S3: and constructing and training a fine model with higher network complexity through a training set, and taking the trained model as a teacher network model.
The fine ranking model is used for extracting the similarity between the semantic information features of the two question sentences, the semantic information features of the two question sentences are input, and the similarity between the semantic information features is output. The training data for training the refined model should include semantic information features of two question sentences and semantic similarity corresponding to the two question sentences, in this embodiment, when the two input question sentences are standard questions and similar questions thereof, the semantic similarity is 1, and when the two input question sentences are two different standard questions or similar questions of one standard question and another standard question, the semantic similarity is 0.
The fine ranking model with higher network complexity can select a DNN ranking model with deeper layers.
S4: constructing a fine ranking model with lower network complexity, training the fine ranking model with lower complexity through a training set based on knowledge distillation and a teacher network model, and taking the trained model as a fine ranking student network model;
the fine model in step S4 has the same function as the fine model in step S3, but because the complexity of the network is low, a non-depth model such as a DNN ranking model or LR/FM model with a shallow depth may be selected.
S5: and constructing a rough model with lower network complexity, training the rough model with lower complexity through a training set based on knowledge distillation and a teacher network model, and taking the trained model as a rough student network model.
The rough model is used for extracting the similarity between the keyword features of the two question sentences, the keyword features of the two question sentences are input, and the similarity between the keyword features is output.

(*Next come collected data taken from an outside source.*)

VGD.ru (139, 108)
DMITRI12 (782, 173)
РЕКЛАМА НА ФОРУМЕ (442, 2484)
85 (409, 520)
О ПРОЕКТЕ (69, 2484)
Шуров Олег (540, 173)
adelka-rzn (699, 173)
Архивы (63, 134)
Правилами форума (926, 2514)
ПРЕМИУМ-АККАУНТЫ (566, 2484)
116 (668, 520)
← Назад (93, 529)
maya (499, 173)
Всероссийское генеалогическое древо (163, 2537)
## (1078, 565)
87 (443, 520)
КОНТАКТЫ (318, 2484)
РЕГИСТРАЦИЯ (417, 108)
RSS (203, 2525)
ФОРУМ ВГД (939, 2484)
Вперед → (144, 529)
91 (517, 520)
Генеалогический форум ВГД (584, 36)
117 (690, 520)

The training data for training the rough model should include keyword features of two question sentences and keyword feature similarities corresponding to the two question sentences, in this embodiment, when the two input question sentences are standard questions and similar questions thereof, the keyword feature similarity is 1, and when the two input question sentences are two different standard questions or similar questions of one standard question and another standard question, the keyword feature similarity is 0.
The rough model is used as a preposed link of the fine model, a balance point needs to be found in speed and accuracy, the balance point is positioned in a similarity problem that accuracy is not pursued, the effect can be poorer than that of the fine model, but the return quantity can be used for making up the difference, so that the small model and the high speed are important targets of the rough model.
The rough model is not limited to a large rough model as a teacher model by knowledge distillation, but a fine model is adopted as the teacher model, the rough model is adopted as a student model, such as an FM (frequency modulation) or double-tower DNN (digital noise network) model, and the rough model of the student model simulates the sequencing result of the links of the fine model so as to guide the optimization process of the rough model.
S6: after the characteristics of the question to be answered are extracted, corresponding answers are searched from a question-answer library through a rough arrangement student network model and a fine arrangement student network model in sequence.
After extracting the features of the question to be answered, firstly searching all similar question sentences with higher keyword feature similarity from a question-answer library through a rough student network model and the keyword features of the rough student network model, then searching similar question sentences with higher semantic similarity from all searched similar question sentences with higher keyword feature similarity through a fine student network model, and further acquiring corresponding answers according to the searched similar question sentences with higher semantic similarity.
In the above steps S4 and S5, the process of training the student network model based on the knowledge distillation and teacher network model includes:
s401: acquiring a real answer in training data of an input model; the specific result is obtained by artificial marking and key words in question sentences;
s402: calculating cross entropy loss H (y, f (x)) of the real label and the student network model according to the training data;
s403: according to the training data, the Logits output by the teacher network model and the Logits output by the student network model are calculated, the Logits output by the student network model is fitted with the Logits output by the teacher network model, and the generalization capability of the teacher network model is enhanced by the teacher network modelt-zs||2
S404, calculating a total loss function LStudent
LStudent=H(y,f(x))+λ*||zt-zs||2
Wherein H represents a cross entropy loss function, y represents a real answer, f (x) represents a prediction output of a student network model, λ represents a distillation loss influence degree adjusting parameter, and z represents a distillation loss influence degree adjusting parametertLogs (last layer output of neural network), z, representing teacher network model outputsLogs representing the student network model output.
The embodiment of the invention provides a question-answering method based on knowledge distillation, which is used for slimming the whole flow of a question-answering system, and is not ideal in effect if a small model is trained by directly adopting a conventional group Truth, so that a large model can be learned by using a small model with lower complexity for different modules of the question-answering system to obtain a small and fast model. When the small model is trained, besides the conventional Ground Truth is adopted to train the small model, the large model is used to assist the training of the small model, and some knowledge learned by the large model is transferred to the small model.
Example two:
the invention also provides knowledge distillation-based question answering terminal equipment, which comprises a memory, a processor and a computer program stored in the memory and capable of running on the processor, wherein the processor executes the computer program to realize the steps in the above method embodiment of the first embodiment of the invention.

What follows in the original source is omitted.